◆ Aim of the task ◆
Find all lines with the word "agent" in the material, then copy them.

◆ Data for the task ◆

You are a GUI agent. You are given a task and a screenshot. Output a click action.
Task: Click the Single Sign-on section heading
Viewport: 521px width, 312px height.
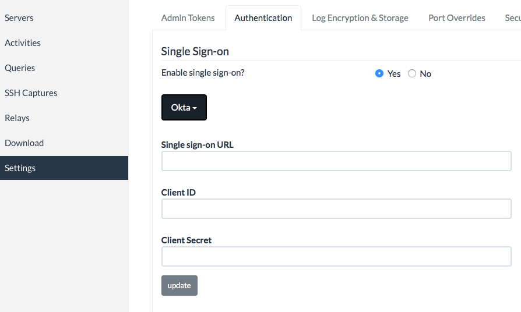pyautogui.click(x=195, y=51)
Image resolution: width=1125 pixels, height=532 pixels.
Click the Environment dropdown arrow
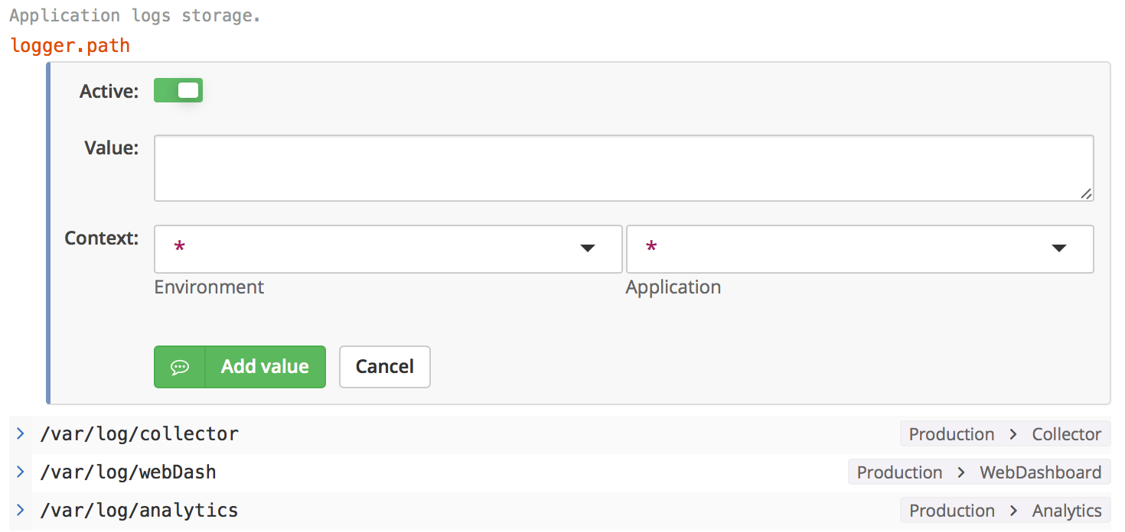588,248
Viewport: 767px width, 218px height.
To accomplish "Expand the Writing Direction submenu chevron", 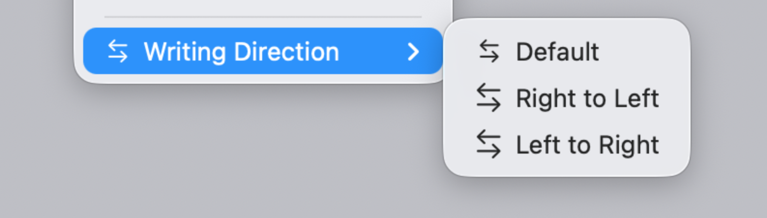I will point(413,51).
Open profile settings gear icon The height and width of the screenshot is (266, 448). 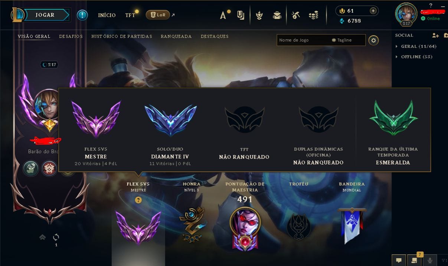[x=374, y=40]
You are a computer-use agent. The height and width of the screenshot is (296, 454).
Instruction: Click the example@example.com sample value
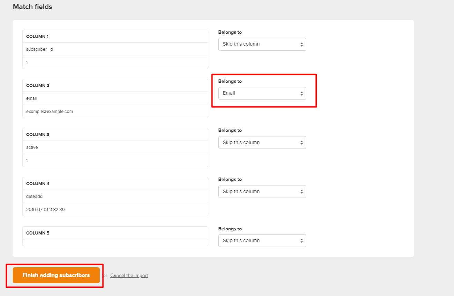tap(49, 112)
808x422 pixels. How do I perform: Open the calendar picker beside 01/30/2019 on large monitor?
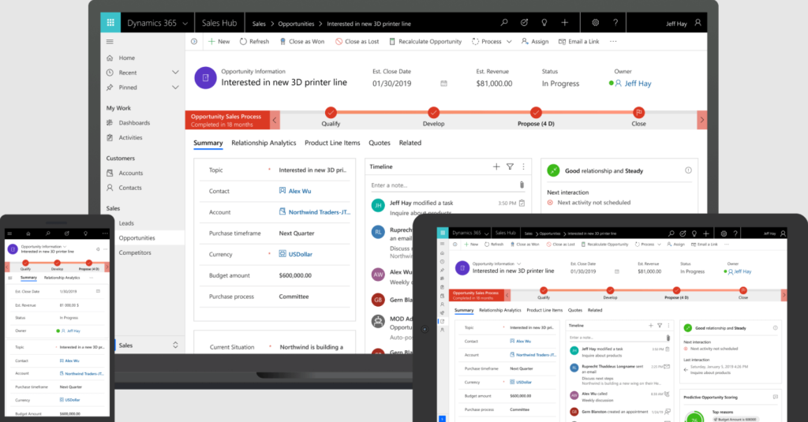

◆ Answer to this problem ◆
You are a GUI agent. You are given a task and a screenshot. Output a click action.
You are a computer-use agent. The height and width of the screenshot is (296, 454).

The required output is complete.